Stenotrophomonas sp. strain SAM-B was isolated from Uzharlyg Mineral Cold Spring (Southern Siberia). DNA extraction and whole genome sequencing resulted in a draft genome that was assembled and annotated. Statistics on the assembled genome of Stenotrophomonas sp. SAM-B is shown in Table 1. The draft genome contains 4253,956 bp with 66.8% GC-content and 71 contigs; the longest contig contains 968,648 bp, and the N50 has a length of 401,736 bp. The genome includes 3816 coding sequences (CDSs) and 113 RNA gene fragments (Supplementary Data). The genome features of Stenotrophomonas sp. SAM-B are illustrated in Fig. 1, which was prepared by using CGView Server for genome visualization [4]. The most represented subsystem features that were identified using RAST were amino acids and derivatives (262), protein metabolism (227), carbohydrates (158), membrane transport (137), cofactors, vitamins, prosthetic group, and pigments (129). In the 3816 protein-coding genes of SAM-B strain, 23 were associated with protein degradation, 65 with stress response, and 31 with virulence, disease, and defense, including beta-lactamase and resistance to fluoroquinolones (Fig. 2; Supplementary Data).
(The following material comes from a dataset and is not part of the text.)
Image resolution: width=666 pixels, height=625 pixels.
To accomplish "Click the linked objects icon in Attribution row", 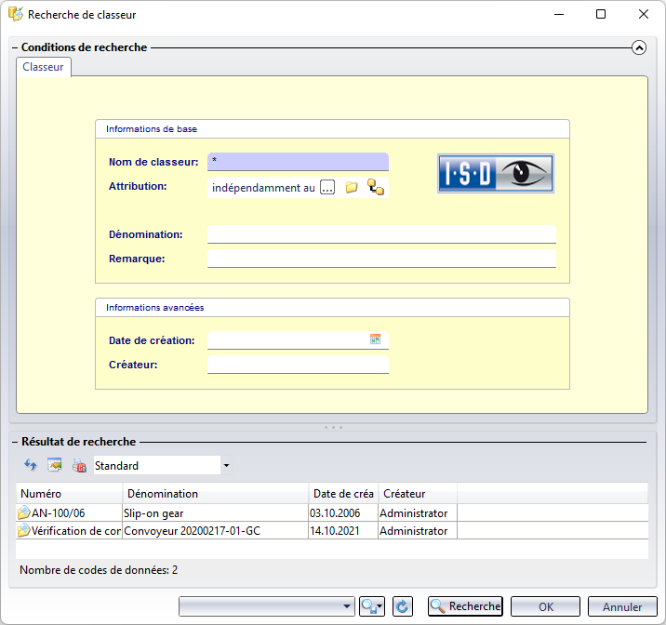I will (375, 187).
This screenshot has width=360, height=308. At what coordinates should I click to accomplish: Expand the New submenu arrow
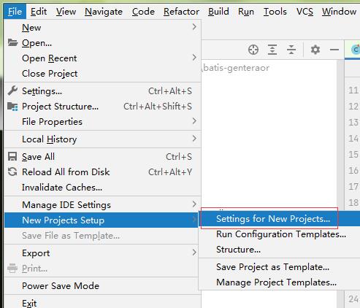(x=194, y=27)
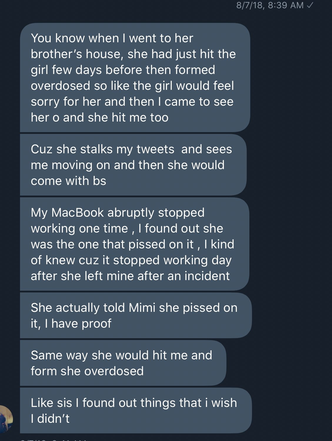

The data obtained indicated diverse metabolic pathways encoded in the genome of strain SAM-B and significant biotechnological potential. Thus, the SAM-B strain seems promising for use in different biotechnological processes in cold environments, e.g., for bioutilization of waste material or as a source of proteinases that remain active at low temperatures.
Table 1.
Genome statistics of Stenotrophomonas sp. strain SAM-B.
| Attribute | Value |
|---|---|
| Genome size, bp | 4253,956 |
| Largest contig, bp | 968,648 |
| N50 | 401,736 |
| L75 | 5 |
| Attribute | Value |
| Number of contigs | 71 |
| G + C,% | 66,8 |
| Number of Coding Sequences | 3816 |
| RNAs | 113 |
Fig. 1.
Circular map of the genome of Stenotrophomonas sp. SAM-B. Each ring represents the loci of genes that are labeled outside the outermost ring: (from outermost to innermost) forward coding sequences (blue); reverse coding sequences (blue); contigs (dark red); GC skew +/− (green/violet); genome size (black). Triangles within rings: rRNA (green); tRNA (red); tmRNA (yellow).(For interpretation of the references to color in this figure legend, the reader is referred to the web version of this article.)
Fig. 2.
Overview of the subsystem categories assigned to the genome of Stenotrophomonas sp. SAM-B. The genome assembly was annotated using the RAST server.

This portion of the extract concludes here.